Jesus’ parable reminds the people of his time, and us as well, that when the chickens come home to roost – whatever that moment of crisis might look like – it is whether we have learned to treat others as if they matter, as if they have just as much right to be there as we do that will make the difference in how we cope, whether we believe that God has created us in all our rich diversity as brothers and sisters, rather than strangers, rivals or enemies.
In the parable both groups are presented with identical scenarios – people in need of food and drink, homes, help, love - but how they see those people is very different. One group sees the needy people around them as nothing to do with them, not their concern , hardly worth noticing at all. The other sees that they are all – rich and poor, strong and needy –part of one family, with a connection to each other that means they can’t turn away. I was deeply touched this week at the reaction of the people of Italy to the drowning of African refugees off the island of Lampedusa. They called a national time of mourning, even those these people had never even made it to their shores at all. They recognised that what had happened to them was the business of everyone.
It’s a message which is as old as the hills, but which we continually need to rediscover. We belong to one another – not just the people, but the animals, the plants, the very rocks and oceans which form our planet.
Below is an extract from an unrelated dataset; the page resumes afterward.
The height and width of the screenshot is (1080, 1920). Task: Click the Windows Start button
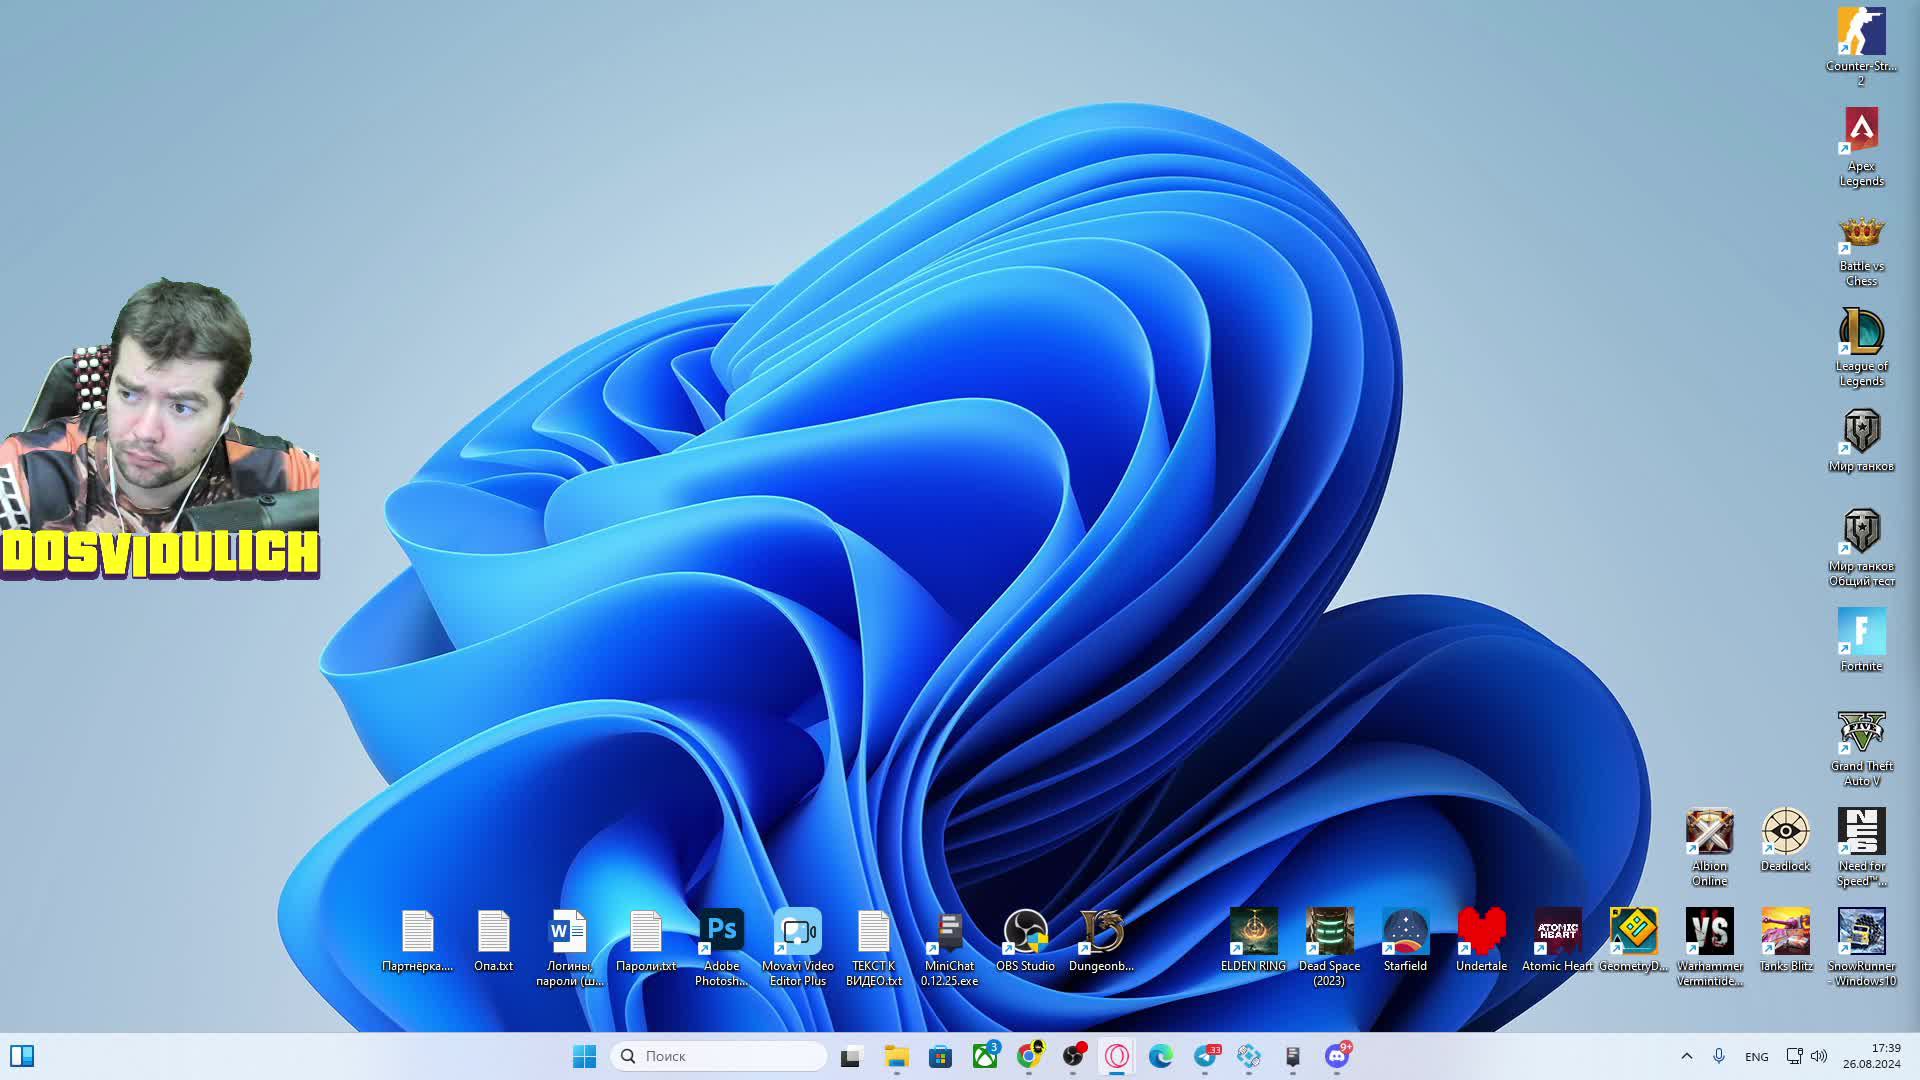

We know now, though, that this is not just pious sentiment, it is scientific fact. When we forget it, when we stop caring for the world around us and the people and other creatures who share it with us, we are all impoverished and we are all endangered as a result. If the sea monsters – the great whales – are struggling and declining, it is a sign of trouble for all of us, of changes in the oceans which sustain our lives too. At Messy Church last week we made the displays you see on the pillars, thinking about the different habitats in the world and the creatures that lived in them. We thought about long words like “camouflage” and marvelled at how creatures often had the same colouring as the landscapes they lived in – they belonged there, they had a place there, which we should honour. To go back to the question I posed early – how do sea monsters praise God?- perhaps that’s the answer, by being sea monsters, being themselves. Our job is to let them take up their space in the world. It is the same for each of us, and harvest reminds us of it. We are part of one another, part of one great whole, whatever we have to give, or need to receive, and if we forget that, the harvest is poorer for us all.